Can Coding Agents Be General Agents?
New research finds AI coding agents succeed on simple tasks but hit a wall with complex business logic.
A new research paper from authors Maksim Ivanov, Abhijay Rana, and Gokul Prabhakaran investigates a critical question in AI automation: whether coding agents, like those built on models such as GPT-4 or Claude 3, can evolve into general-purpose agents capable of end-to-end business process automation. Published on arXiv, the study moves beyond standard software engineering benchmarks to conduct a practical case study within a real-world open-core Enterprise Resource Planning (ERP) system. This environment tests an agent's ability to understand complex business domain logic—like inventory management or order processing—and translate it into functional code.

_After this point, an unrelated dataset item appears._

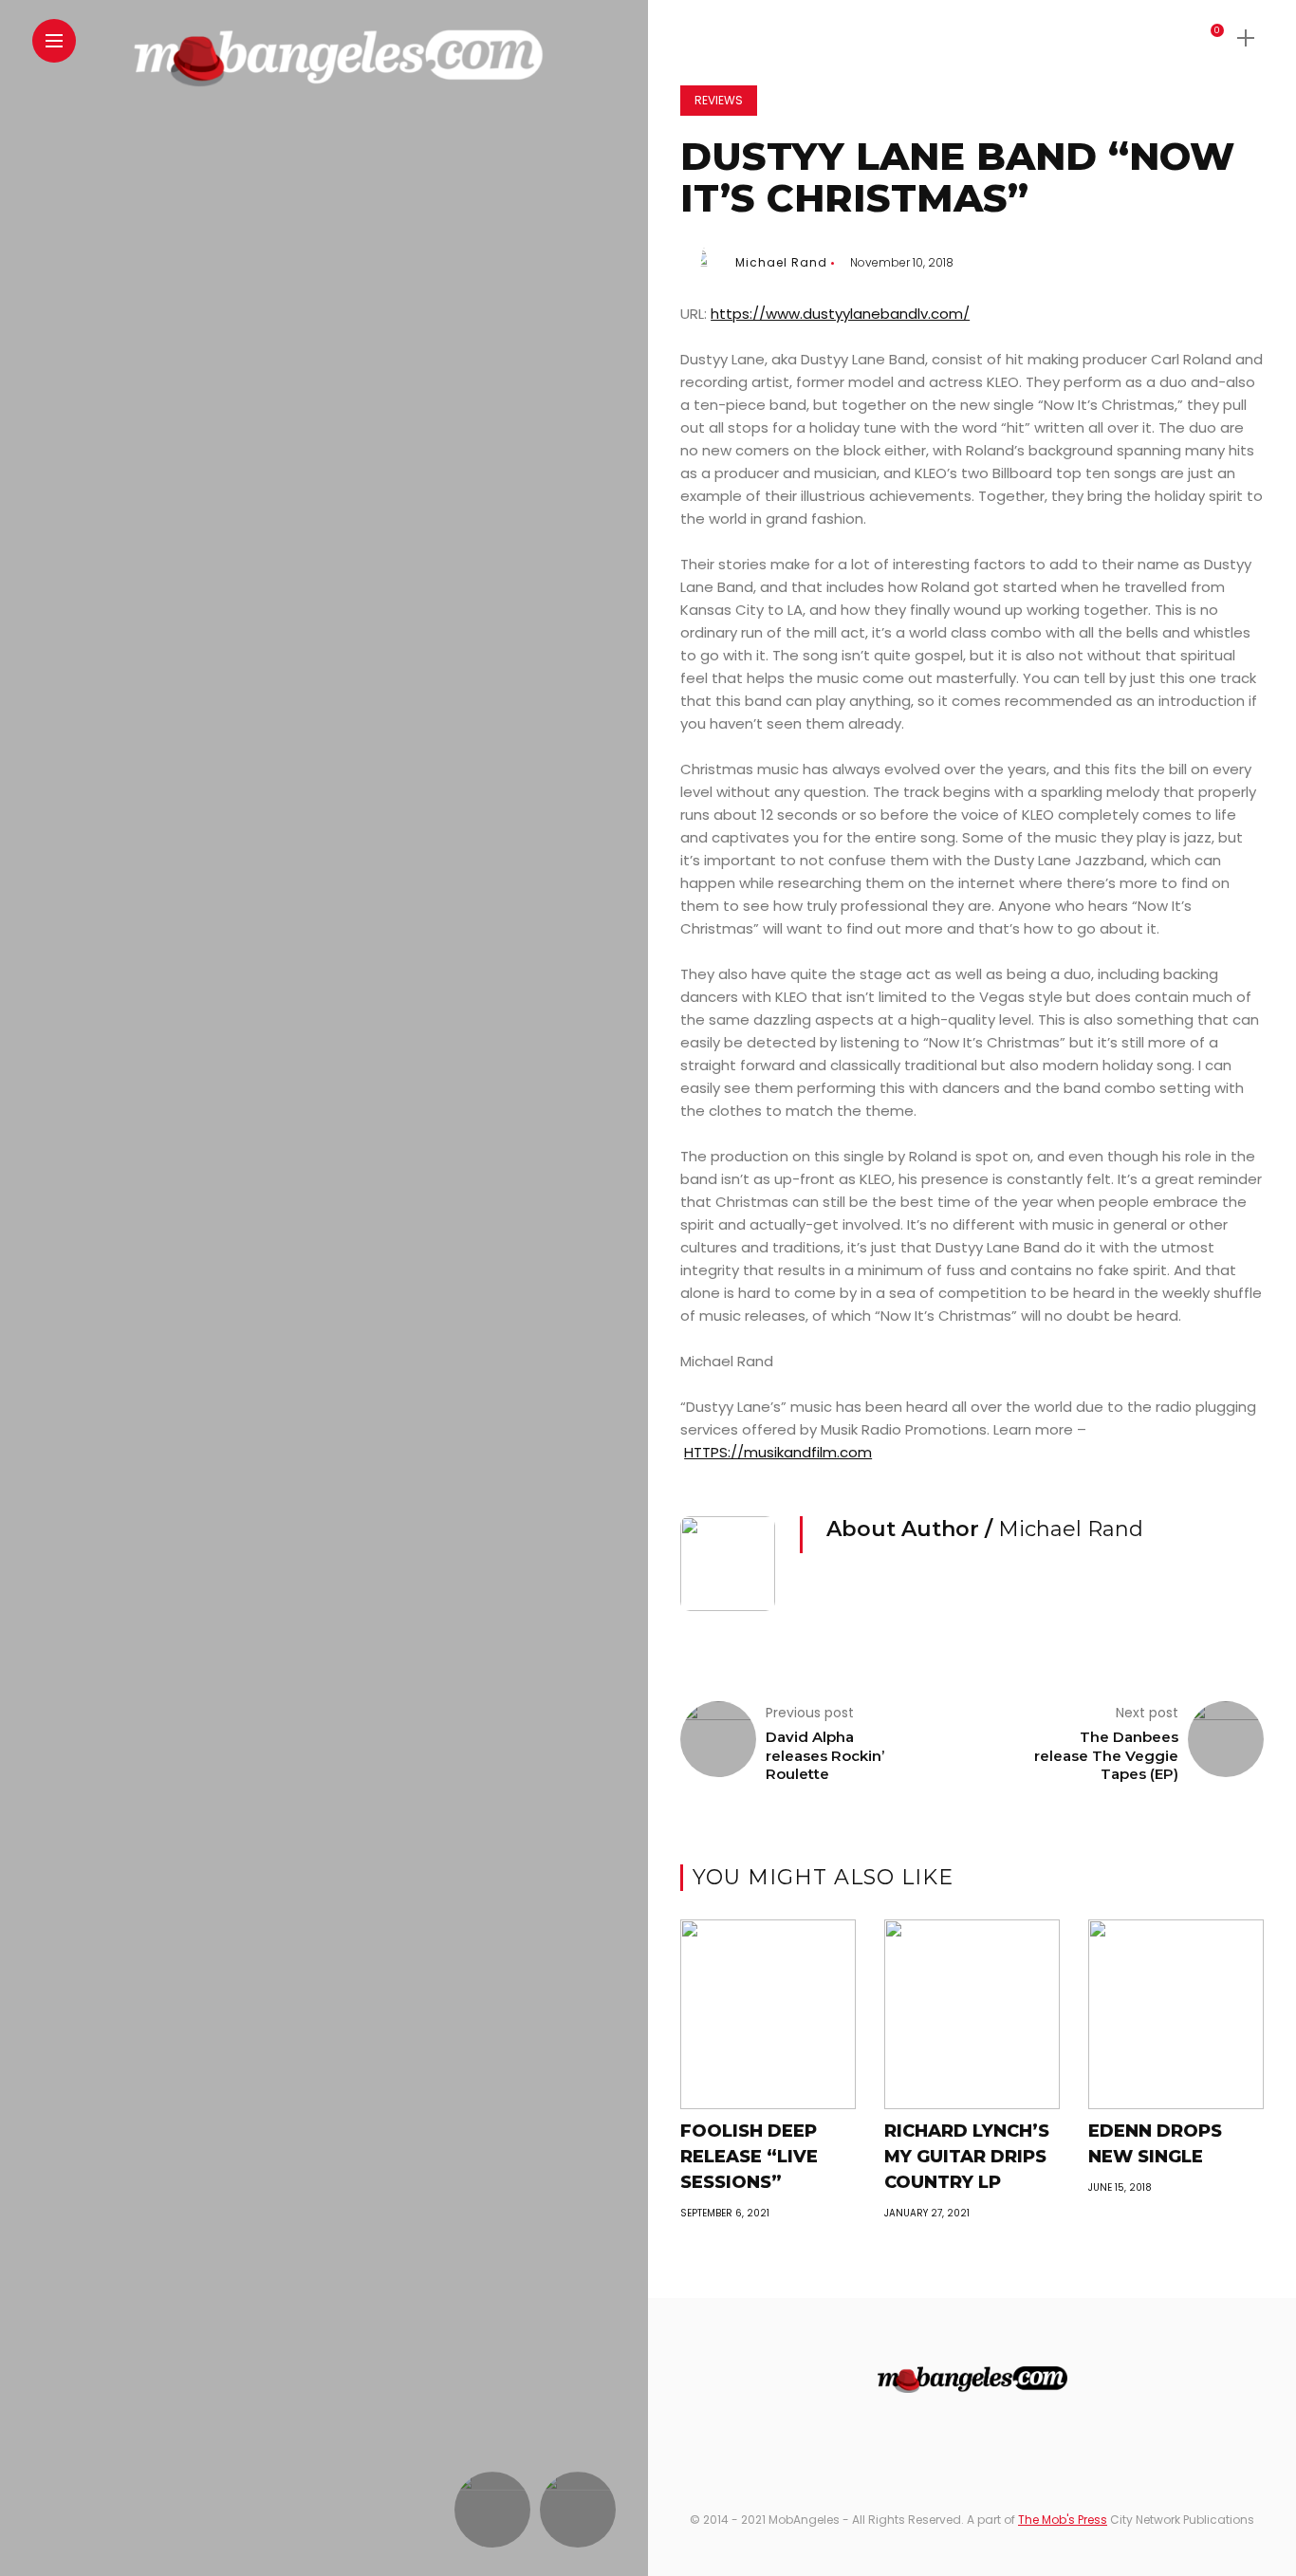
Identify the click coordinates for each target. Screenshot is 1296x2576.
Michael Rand (781, 262)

The findings reveal a significant capability gap. While the coding agent demonstrated reliable performance on simple, well-defined tasks, it consistently failed on more complex, multi-step business processes. The researchers identify the core bottleneck as the agent's inability to effectively bridge high-level domain-specific requirements with low-level code execution. This suggests that current coding agents lack the deep contextual understanding and reasoning required for true generalization beyond their training on code syntax and common programming patterns. The study calls for new evaluation frameworks and architectural approaches to overcome this hurdle.
- Study evaluated a coding agent on real-world ERP tasks, finding it fails on complex business logic.
- Identified core bottleneck is the agent's inability to bridge domain-specific requirements with executable code.
- Highlights a critical gap preventing current coding-focused AI from becoming true general-purpose automation agents.
Why It Matters
This research tempers hype around AI agents, showing a hard limit for current tech in automating complex business workflows.